El hip hop entra por la puerta grande dentro de la música de Disclosure, siendo más evidente que en ningún momento en la brillante My High, donde la participación de Slowthai genera una aspereza que mantiene siempre vibrante al oyente que acaba repitiendo de manera hipnótica la letra (please don’t fuck up / my high / my high / my high…). De la nueva ola a un liricista de largo recorrido, Common, que participa en otra pieza de nivel decente, Reverie, en la que su escasa duración deja un poco colgado al oyente, que progresivamente accedía con mucho interés al flow suave de la canción. Como ellos afirmaron, el rap y el hip hop no son géneros a los que prestaran mucha atención durante su juventud y la participación de Common en el álbum fue simplemente “porque podían”. Una excusa un poco débil que revela el diseño de las piezas del álbum.

El productor de Detroit, Channel Tres, colabora en Lavender, una de las piezas más marchosas y divertidas del álbum con un tono funky que el grupo ha acogido en muchas de las piezas de su último recorrido. Sin embargo, la canción pide a gritos un club para ser disfrutada y se trata de las más semejantes a las composiciones del EP Ecstasy. Por su parte, Watch Your Step tiene una de las interpretaciones vocales más carismáticas de este ENERGY (obviando la del ya mencionado Slowthai) y que revela la importancia de los patrones y la música repetitiva dentro de este nuevo proyecto, uno de los intereses confesos de Guy y Howard que afirman que tal influencia proviene de la propia naturaleza y su tendencia a la geometría.

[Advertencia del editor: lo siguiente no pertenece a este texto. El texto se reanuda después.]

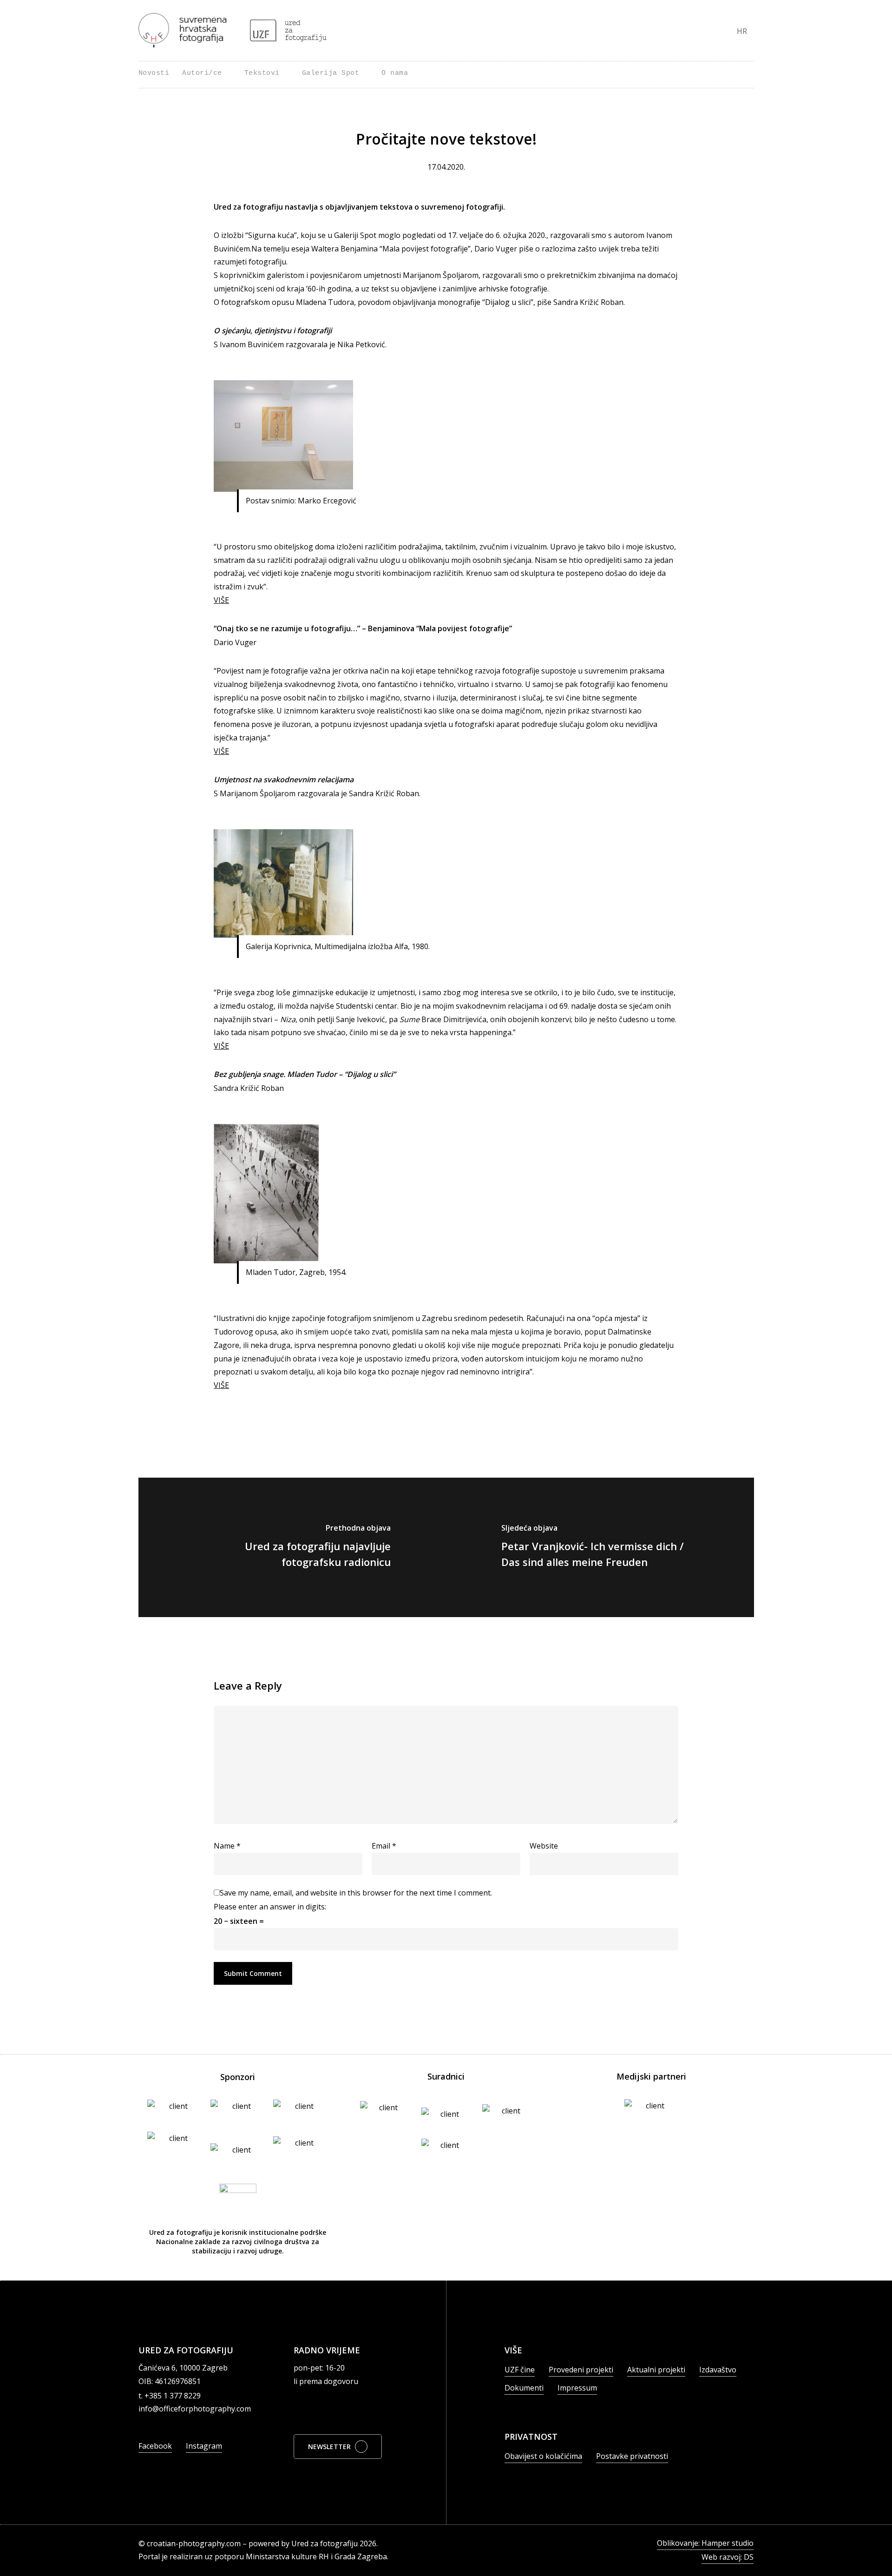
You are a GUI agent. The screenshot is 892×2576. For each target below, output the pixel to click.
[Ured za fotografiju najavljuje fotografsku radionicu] (292, 1547)
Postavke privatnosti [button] (632, 2456)
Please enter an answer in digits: (270, 1907)
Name (227, 1846)
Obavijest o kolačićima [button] (543, 2456)
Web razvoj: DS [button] (728, 2557)
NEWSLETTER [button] (329, 2446)
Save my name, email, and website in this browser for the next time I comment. (356, 1893)
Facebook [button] (155, 2446)
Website (544, 1846)
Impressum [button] (577, 2388)
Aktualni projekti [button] (656, 2370)
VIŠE (221, 600)
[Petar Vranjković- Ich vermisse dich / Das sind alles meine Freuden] (600, 1547)
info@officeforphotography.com (194, 2409)
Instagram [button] (204, 2446)
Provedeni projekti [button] (581, 2370)
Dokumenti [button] (524, 2388)
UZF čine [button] (520, 2370)
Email (384, 1846)
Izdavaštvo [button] (717, 2370)
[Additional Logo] (288, 30)
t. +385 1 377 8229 (169, 2396)
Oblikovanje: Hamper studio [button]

Birthday, último sencillo antes del lanzamiento del álbum, seguramente sea la pieza con mayor capacidad comercial, una obra aterciopelada en la que la voz de Kehlani seduce, aunque evidenciando una vez más un diseño instrumental lleno de elementos minúsculos que generan un movimiento muy ajeno a la suavidad y naturaleza la vocal.

A pesar de que ENERGY encuentra en ciertos ritmos e ideas un común denominador, hay algo que provoca que se desarrolle de manera muy poco cohesionada. Si nos centramos en las semejanzas, el proyecto demuestra la reiteración casi dolorosa de estilos y diseños; y si nos centramos en las diferencias, vemos poco más que un compendio de colaboraciones con todo tipo de artistas de la industria. Ni hablar de la inclusión de la segunda parte del proyecto, justificada bajo el término “(Deluxe)” pero totalmente ajena al proyecto. Disclosure son unos maestros en términos de producción y todas sus piezas tienen un sello de calidad incuestionable. Sin embargo, si su objetivo eran las radios, no llegan a obtener nada realmente icónico, y si su objetivo era la escena underground, entonces sobran voces conocidas.